Open R-udren opened 2 weeks ago
Are you thinking something like sending a request to a ollama local host endpoint?
Absolutely. Also, litellm is an option. As I saw code, this isn't really hard task.
Yes it shouldn't be that hard, I'll try it out and see what model can handle the job with reasonable latency.
I've tried using llama 8B locally, it's doable but the latency can easily go up to 10s+ for a simple task. Not sure if that will be a pleasant UX. But I'll still work on adding an option to input port and model name for local models.
I will try it on my hardware
I've just merged a PR #79 with local model settings. I've tested it with ollama. Not sure how much settings is needed for different endpoints.

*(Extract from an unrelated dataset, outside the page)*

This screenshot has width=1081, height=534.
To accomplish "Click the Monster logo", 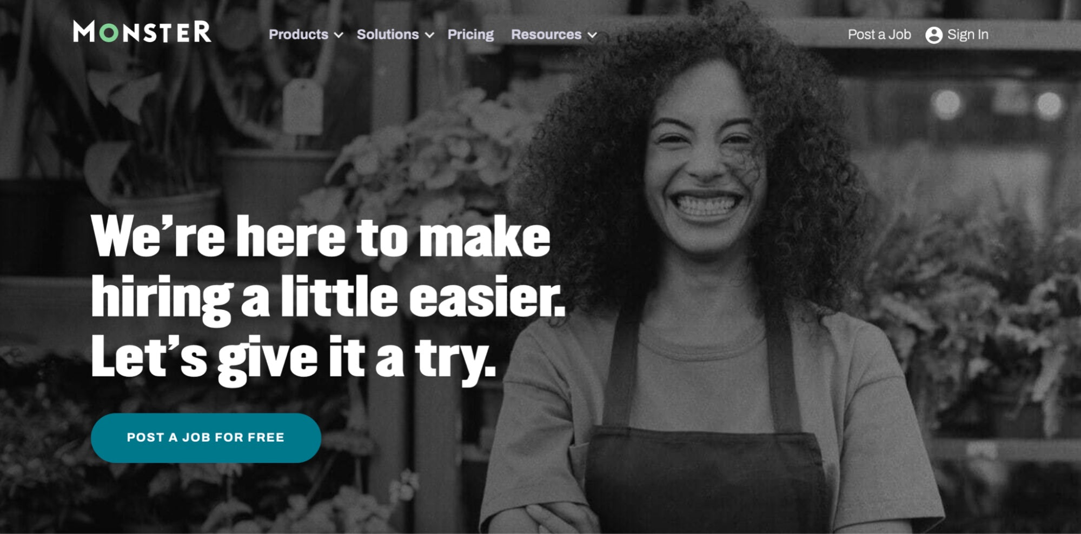I will pyautogui.click(x=142, y=32).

I found a few issues with the extension:
Manifest File:
In youtube-addiction-rehab-chrome-extension\chrome-extension\manifest.js
on line 24, replace http://localhost*
with http://localhost/*
. It raises this error:
Local Models Dropdown:
The extension should list all available local models in the "Choose a model" dropdown. List local models: http://localhost:11434/api/tags
Popup Error Message:
Sometimes, the following error message appears in the popup while using a local model:
⬅️ Please set up your API key in the settings.
Model Performance:
The model typically takes about 2-5 seconds to respond. When using tinyllama
instead of llama3.1:8b
, tinyllama
generates Python code for no reason 🤣.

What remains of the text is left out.